The records below must be transcribed exactly, with each picture left out.

(Exercise data):
========================

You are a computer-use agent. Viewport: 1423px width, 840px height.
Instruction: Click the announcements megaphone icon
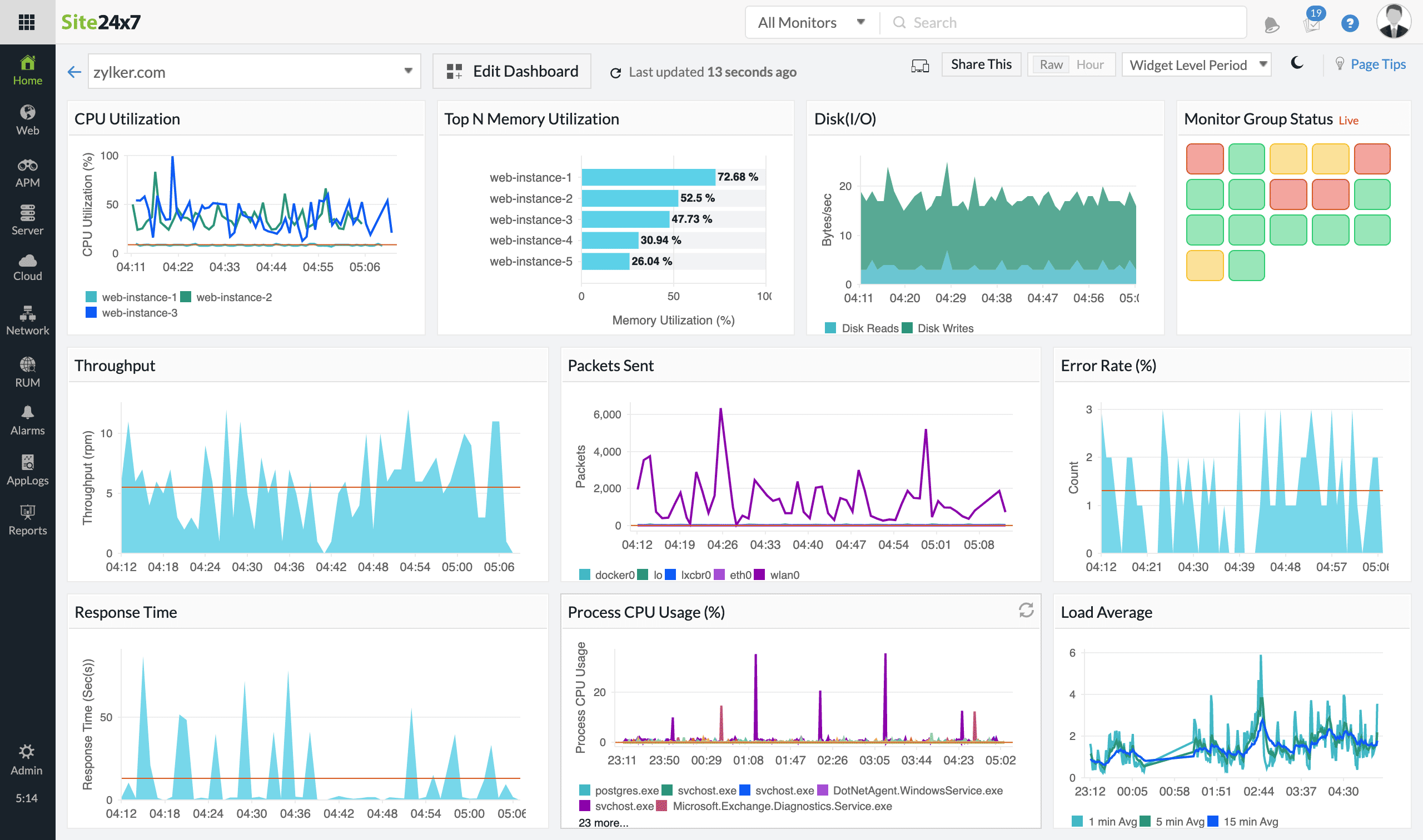coord(1271,24)
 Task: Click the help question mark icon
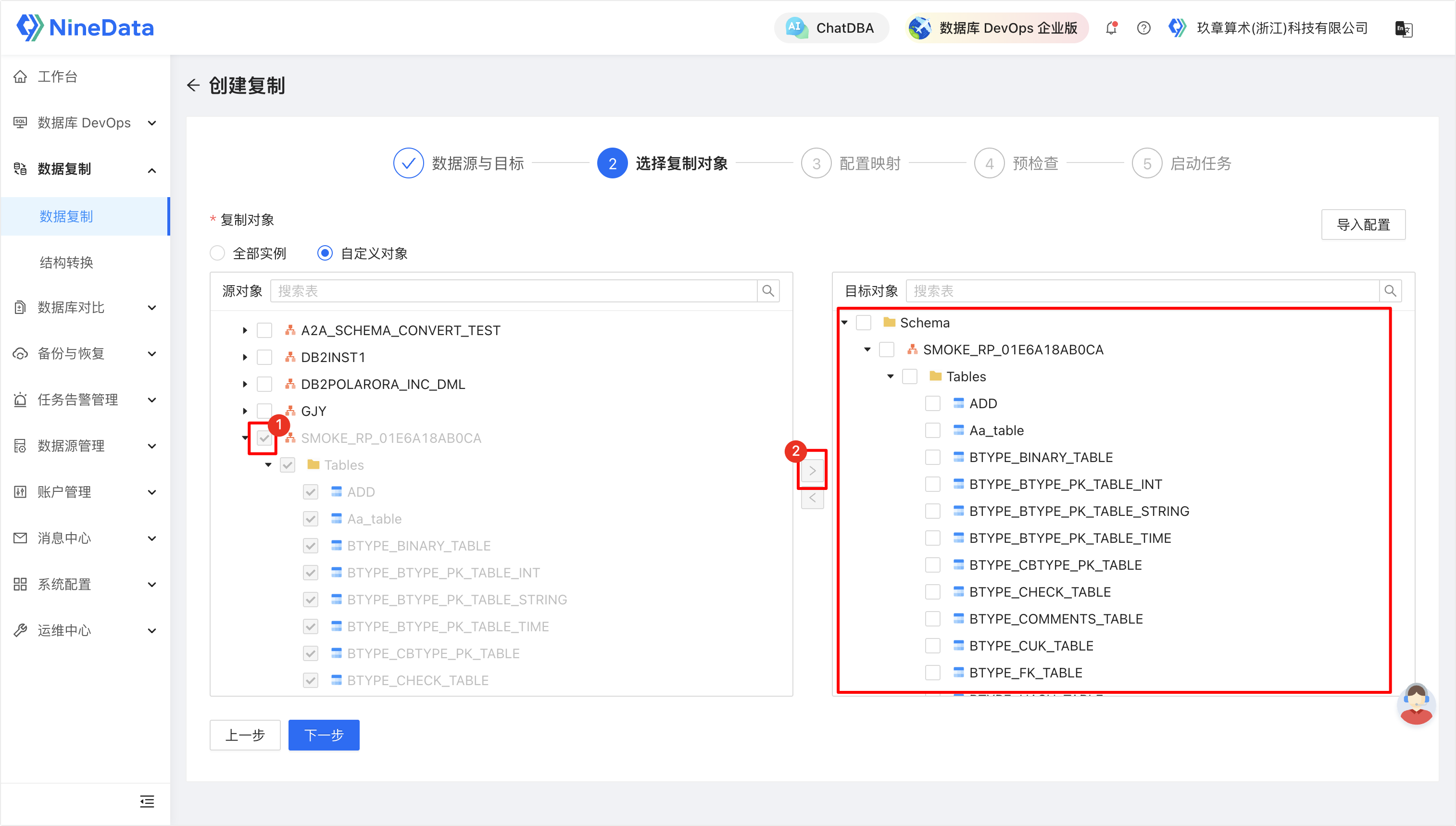[1143, 27]
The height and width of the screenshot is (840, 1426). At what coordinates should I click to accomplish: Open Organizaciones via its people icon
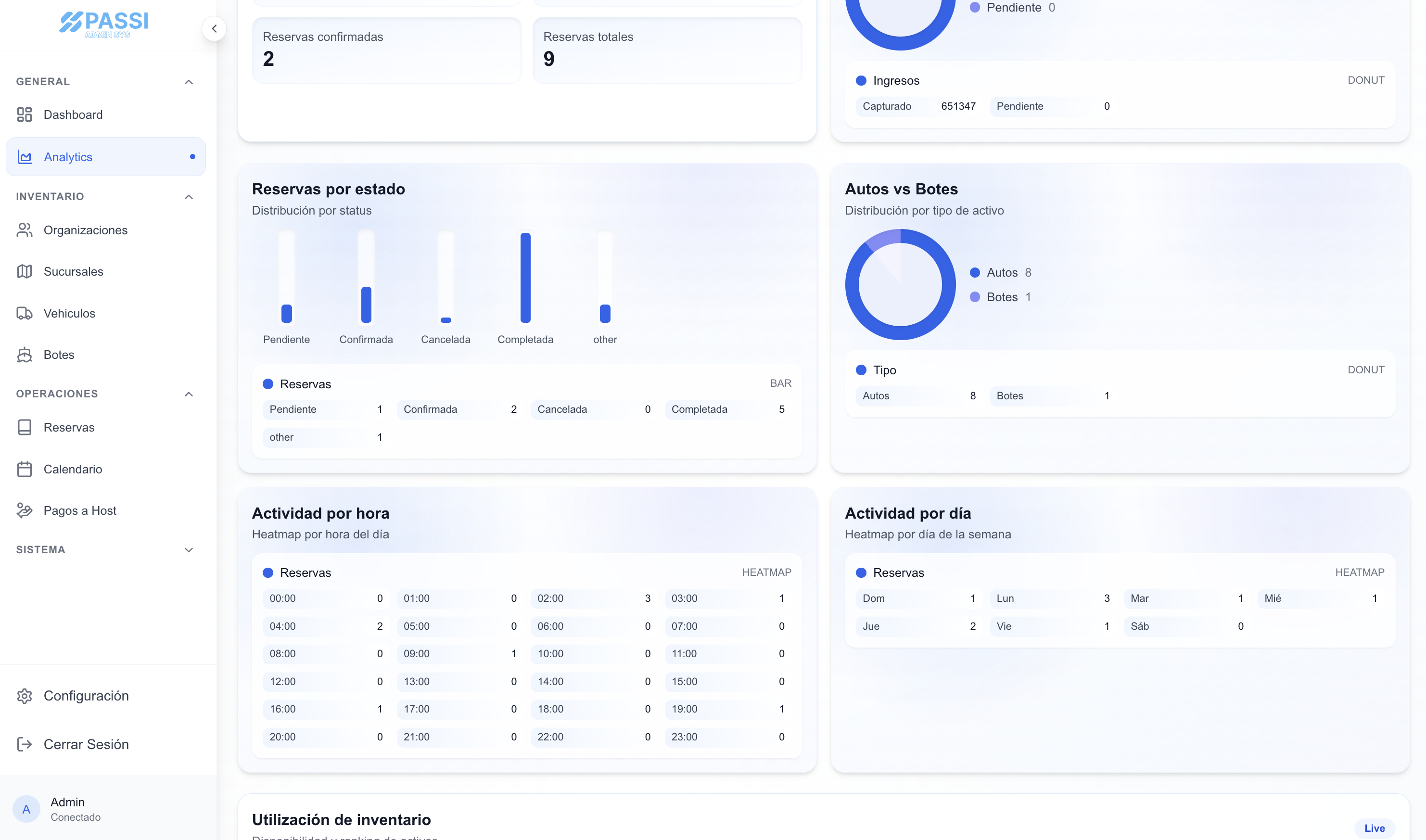(25, 230)
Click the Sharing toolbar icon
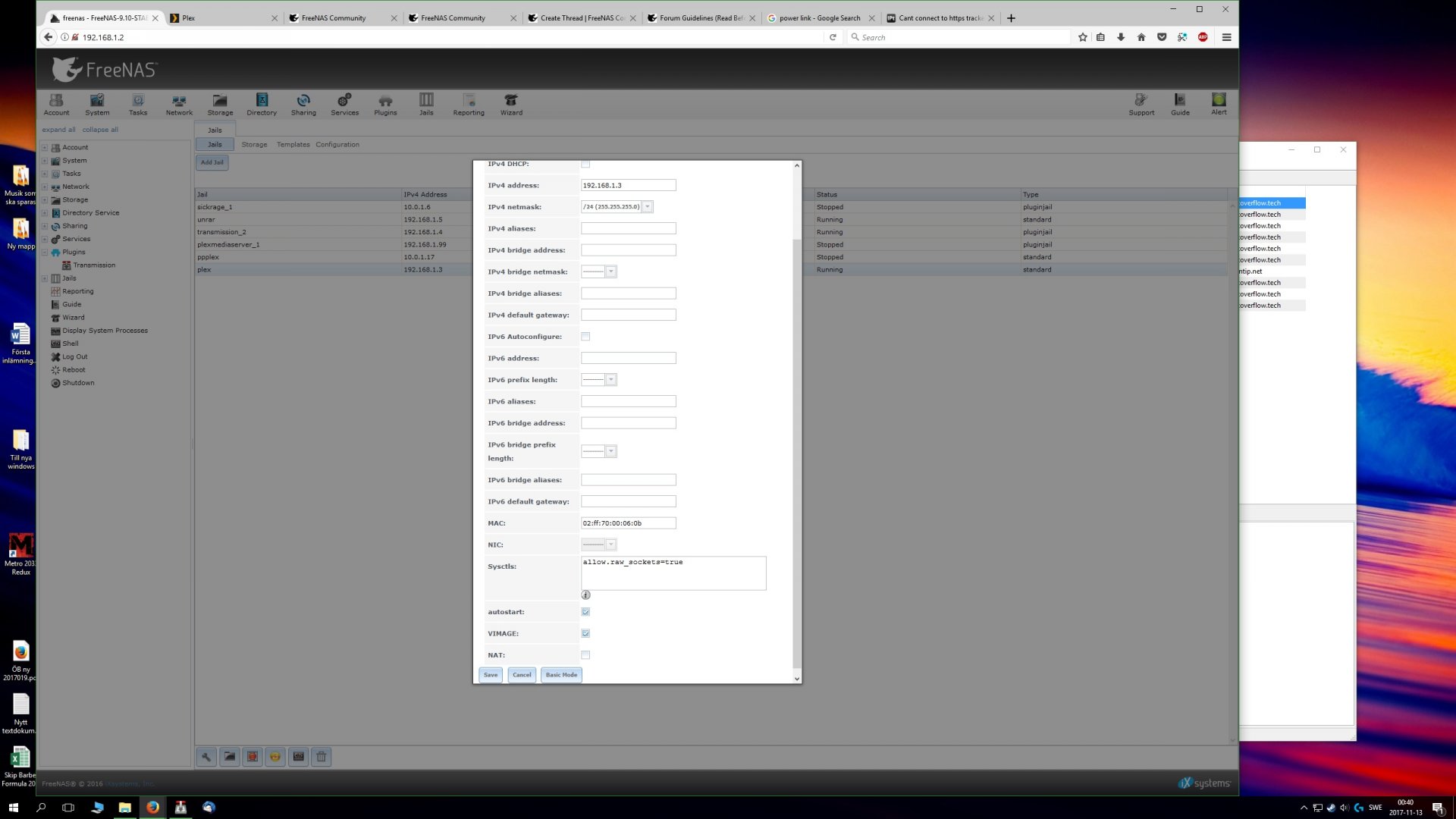1456x819 pixels. pyautogui.click(x=303, y=105)
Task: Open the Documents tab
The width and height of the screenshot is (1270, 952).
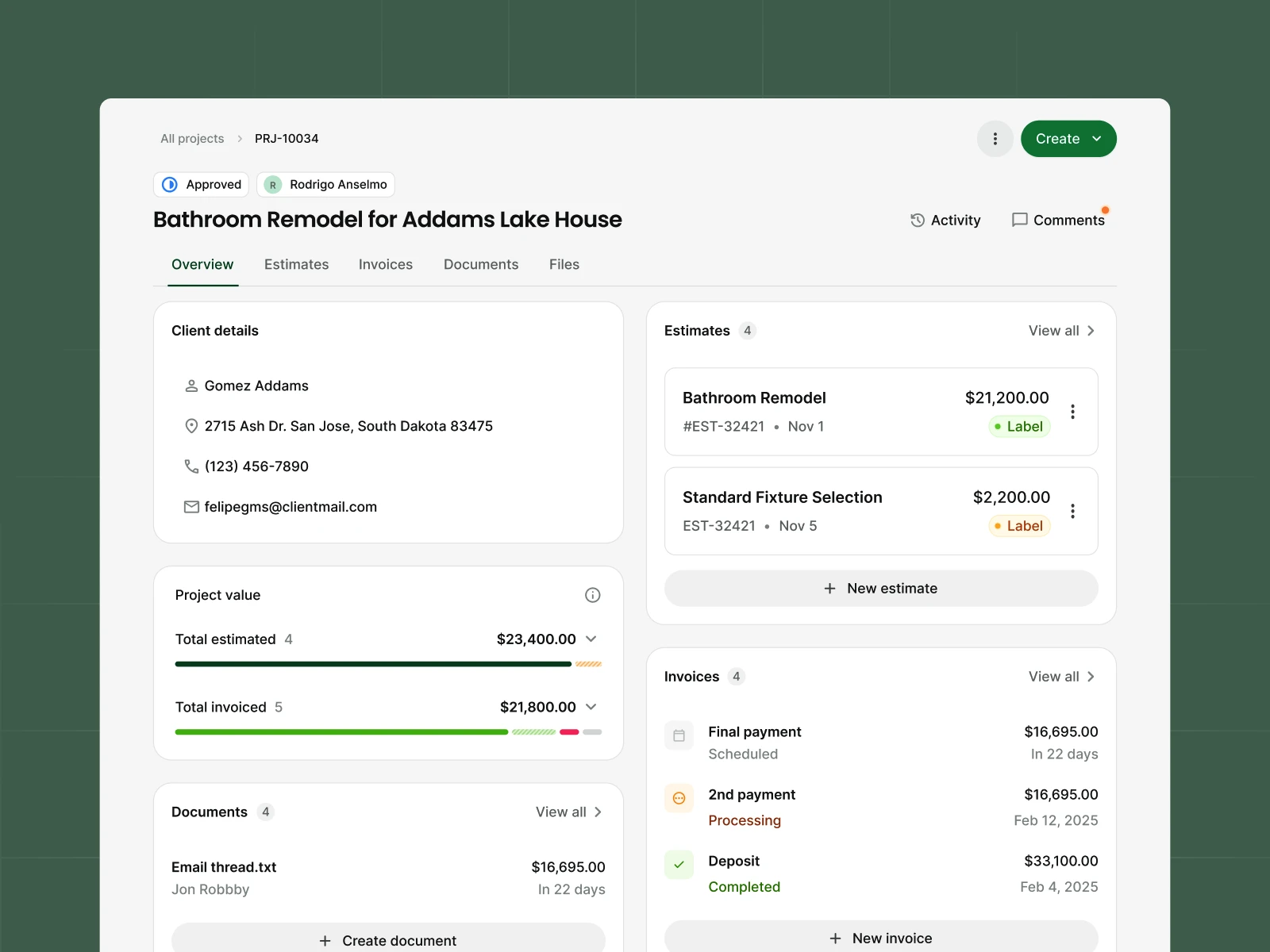Action: tap(480, 264)
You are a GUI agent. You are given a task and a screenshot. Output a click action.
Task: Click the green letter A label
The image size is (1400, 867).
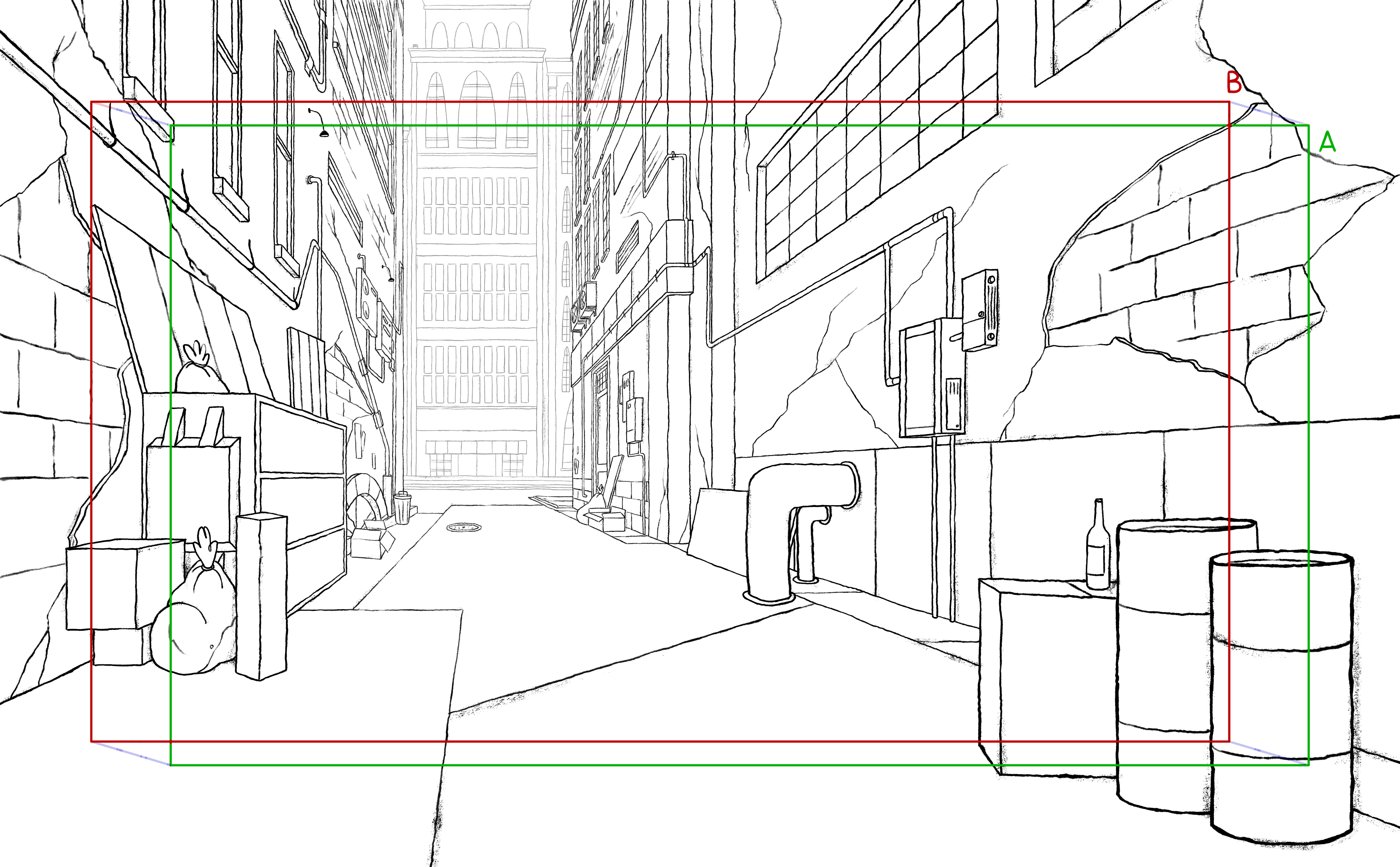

========================

(Response for this exercise):
You are a computer-use agent. Viewport: 1423px width, 840px height.
Instruction: Click the announcements megaphone icon
coord(1271,24)
 Task: Click the help question mark icon
[1143, 27]
The height and width of the screenshot is (840, 1426). At what coordinates should I click to accomplish: Open Organizaciones via its people icon
(25, 230)
Click the Sharing toolbar icon
1456x819 pixels. pyautogui.click(x=303, y=105)
Task: Open the Documents tab
The width and height of the screenshot is (1270, 952).
Action: tap(480, 264)
You are a GUI agent. You are given a task and a screenshot. Output a click action.
Task: Click the green letter A label
The image size is (1400, 867).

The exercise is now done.